Data extracts »
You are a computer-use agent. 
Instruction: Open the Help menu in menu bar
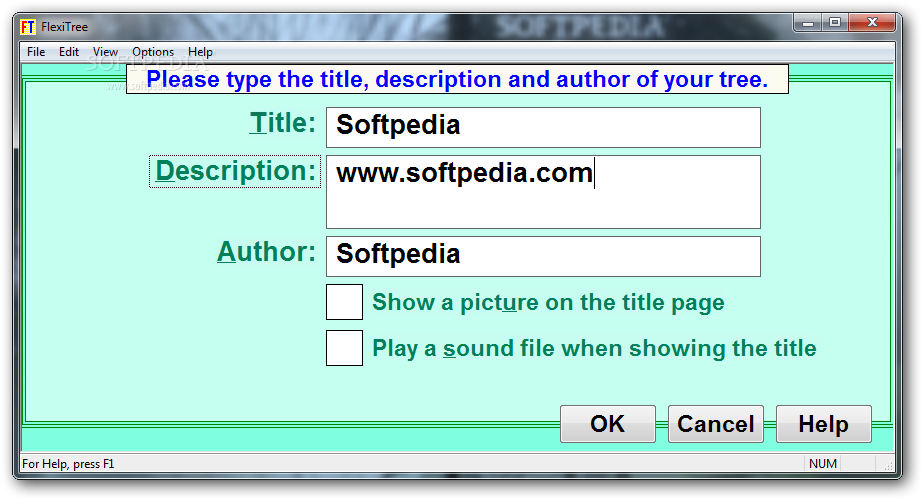200,52
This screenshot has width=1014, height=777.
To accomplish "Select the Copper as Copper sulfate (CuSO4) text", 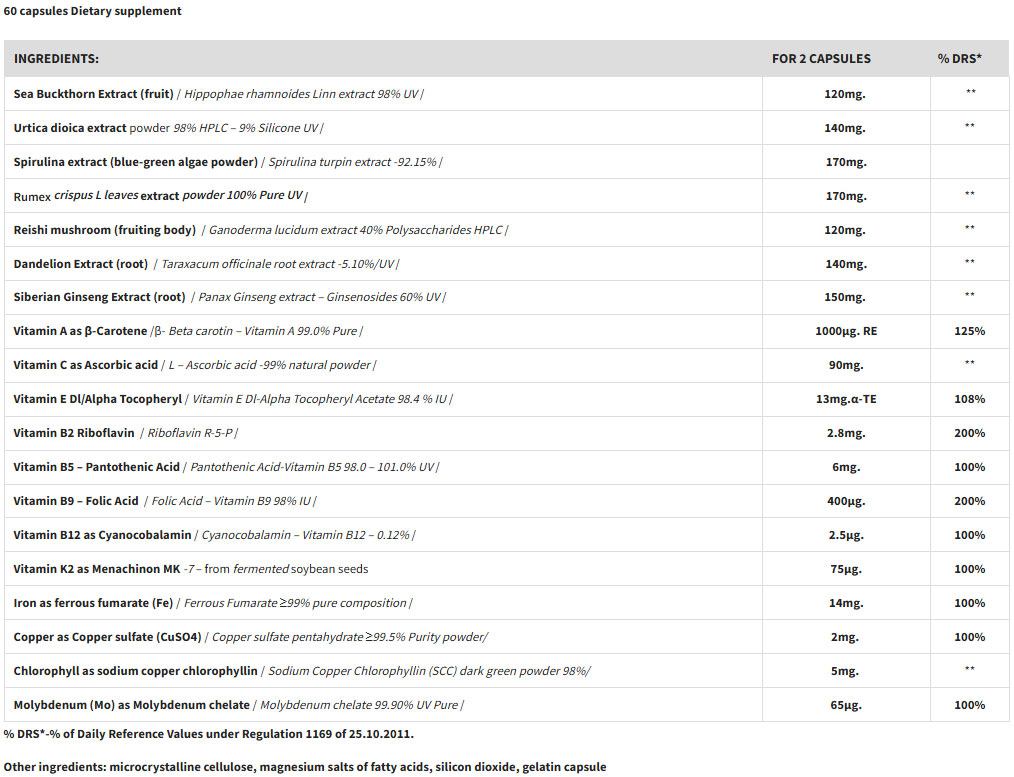I will click(x=107, y=637).
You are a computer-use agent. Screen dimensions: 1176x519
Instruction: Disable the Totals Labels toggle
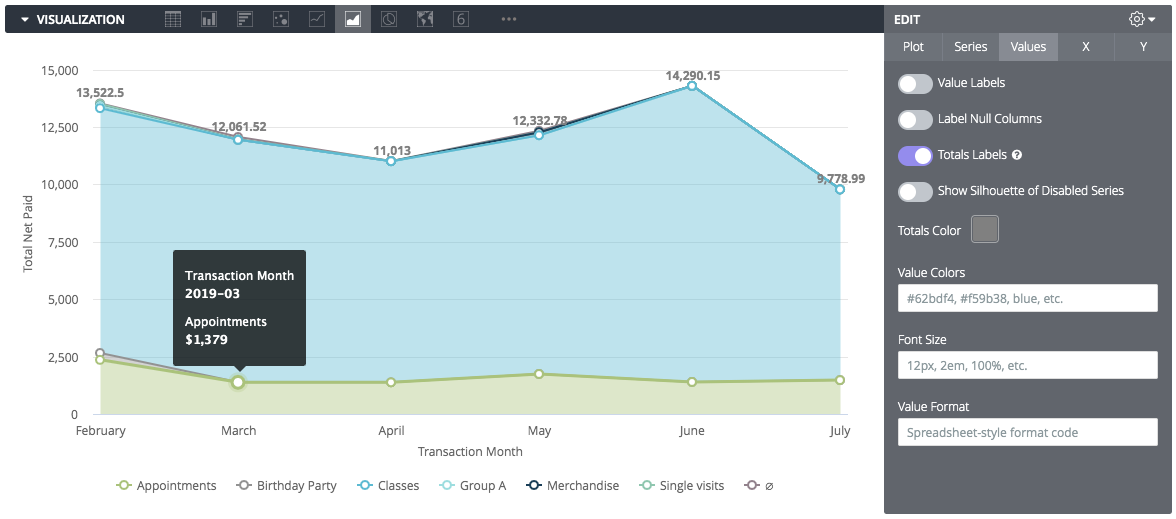(915, 156)
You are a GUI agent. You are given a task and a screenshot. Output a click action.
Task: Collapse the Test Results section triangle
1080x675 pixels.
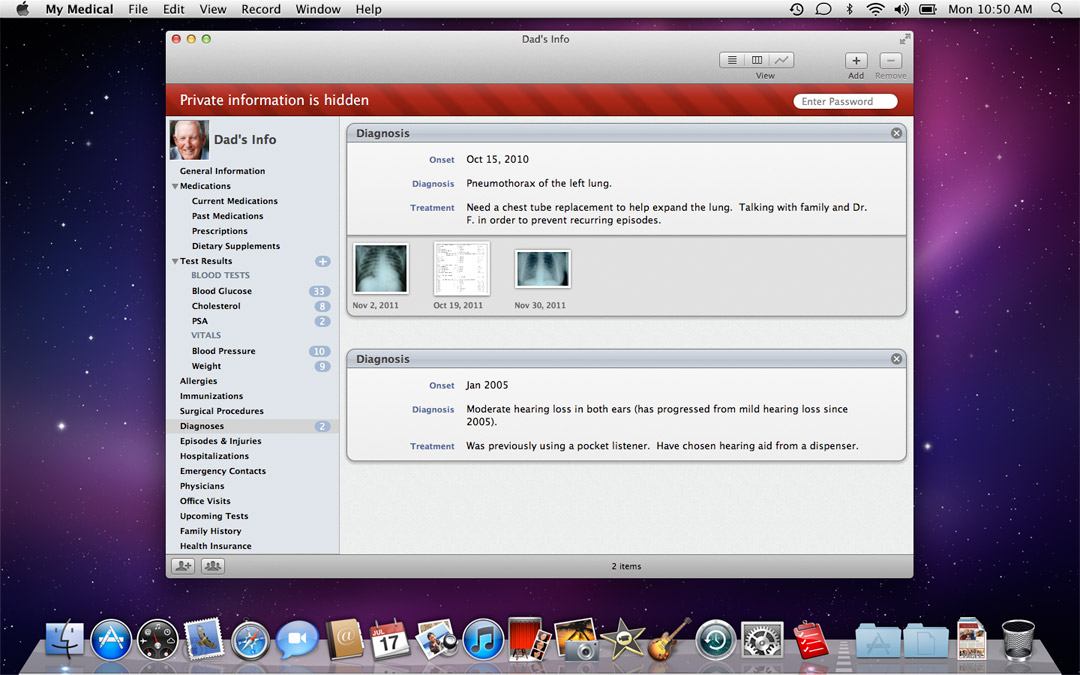tap(175, 261)
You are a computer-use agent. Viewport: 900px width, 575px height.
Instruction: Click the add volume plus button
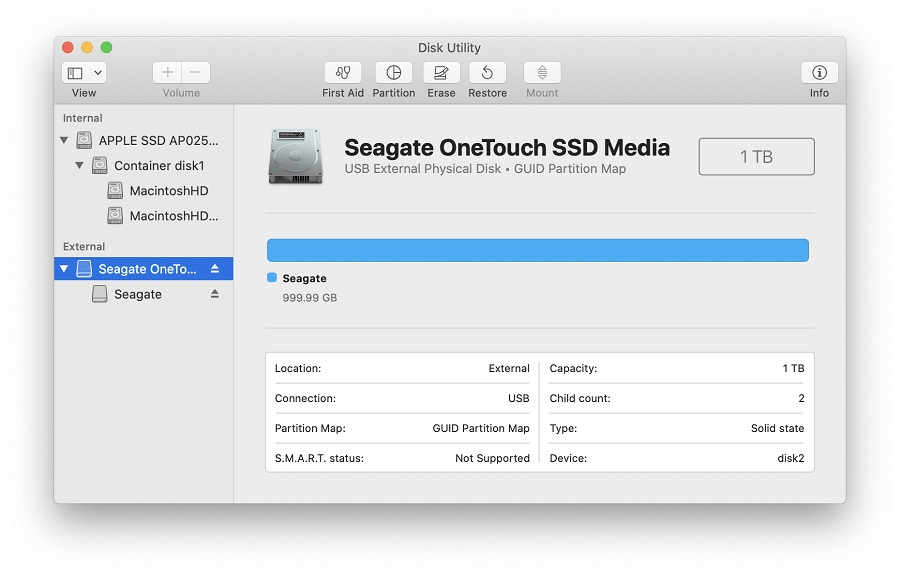point(168,72)
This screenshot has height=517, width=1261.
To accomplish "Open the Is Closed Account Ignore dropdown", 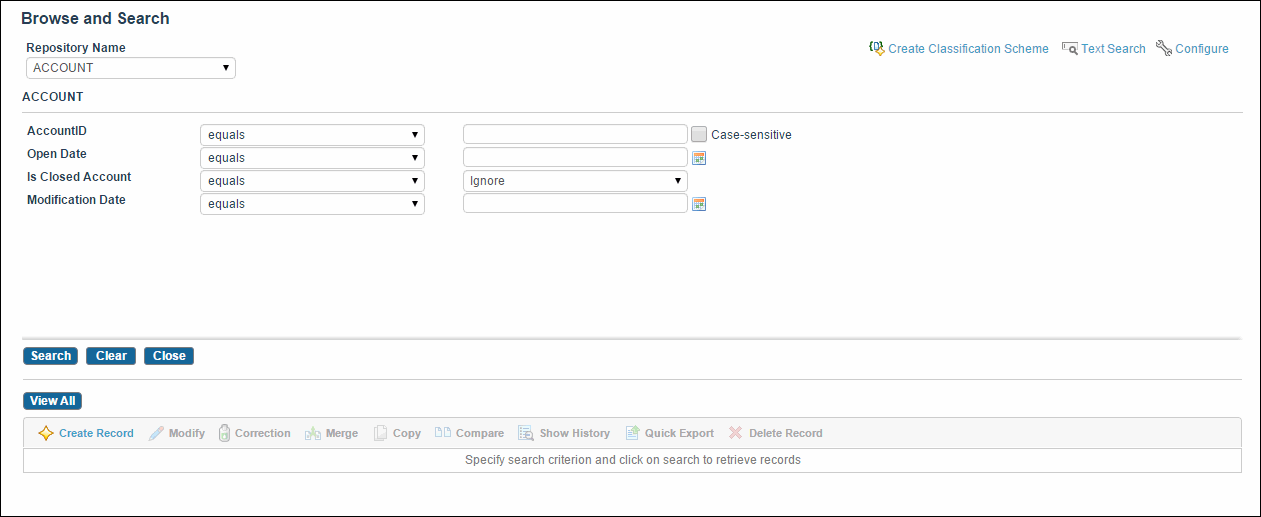I will pyautogui.click(x=575, y=181).
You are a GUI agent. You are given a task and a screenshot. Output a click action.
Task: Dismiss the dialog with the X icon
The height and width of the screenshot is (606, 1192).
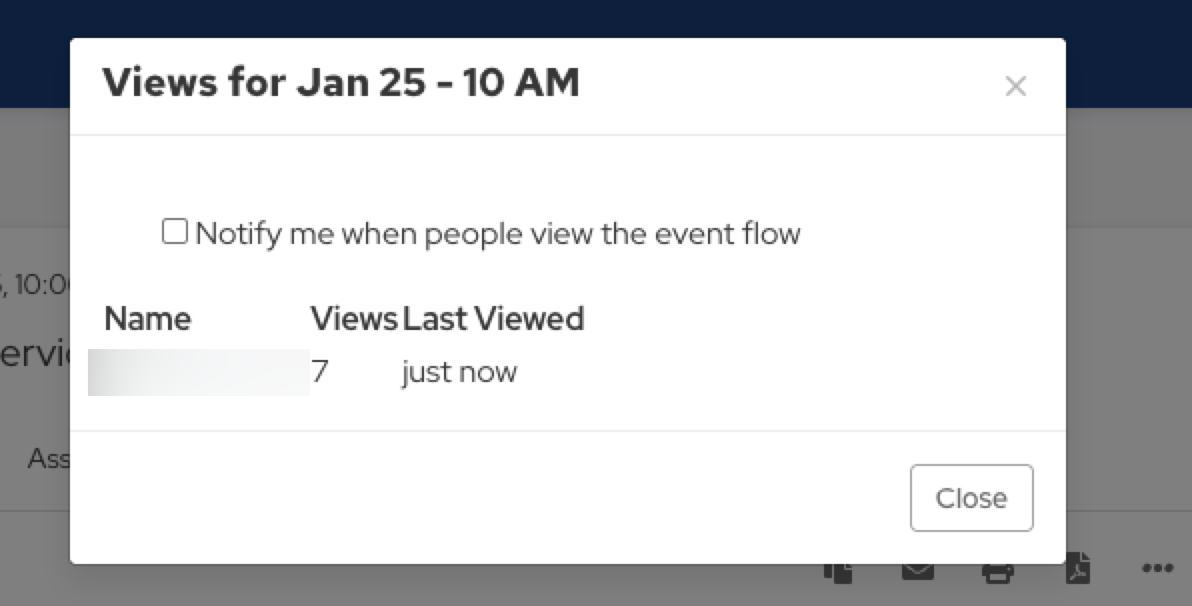coord(1015,87)
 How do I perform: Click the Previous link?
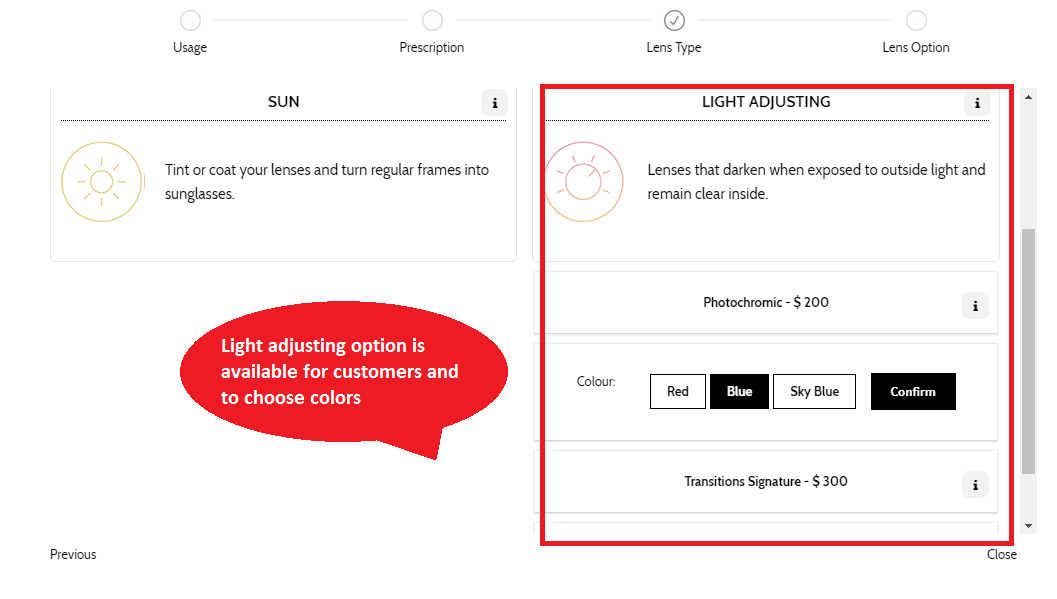tap(72, 554)
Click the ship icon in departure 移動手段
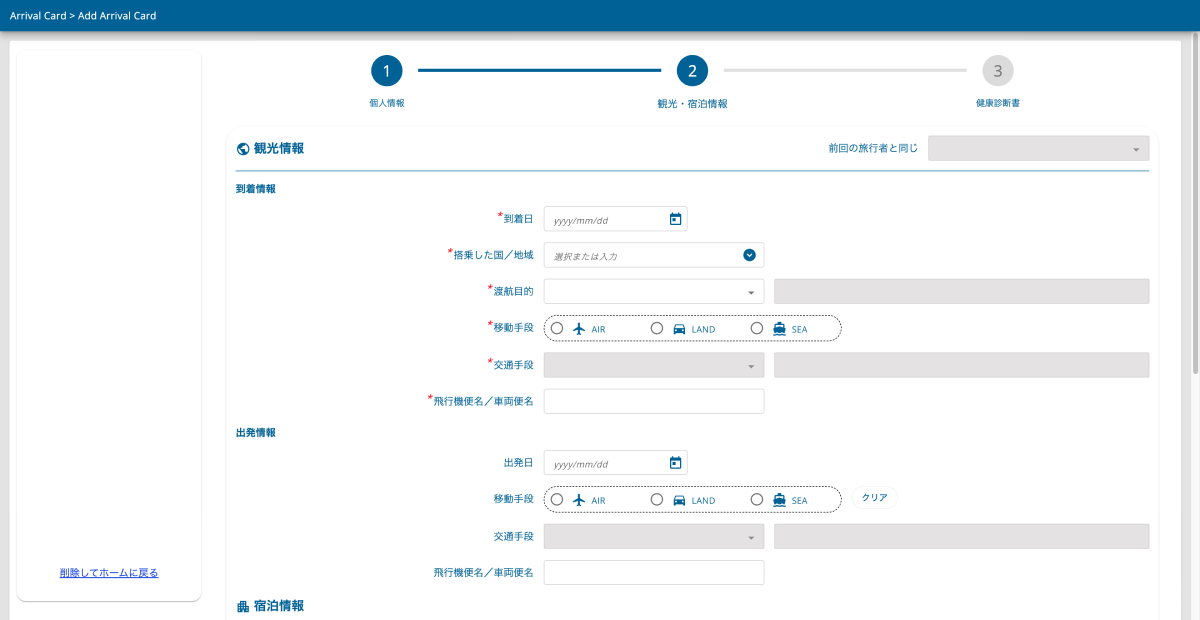1200x620 pixels. pos(779,499)
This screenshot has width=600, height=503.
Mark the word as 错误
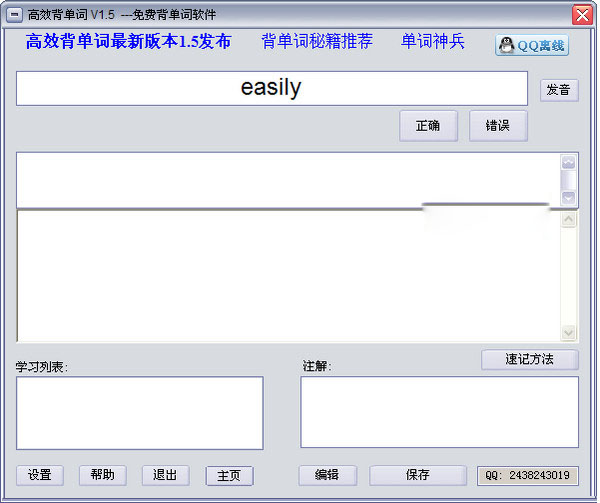(x=498, y=126)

Exercise instructions »
Copy out, from the material above, each line in which the string "computer" is found.

Final answer »
You are a computer-use agent. 
You are a computer-use agent. Screen dimensions: 1176x519
You are a computer-use agent. Viewport: 900px width, 575px height.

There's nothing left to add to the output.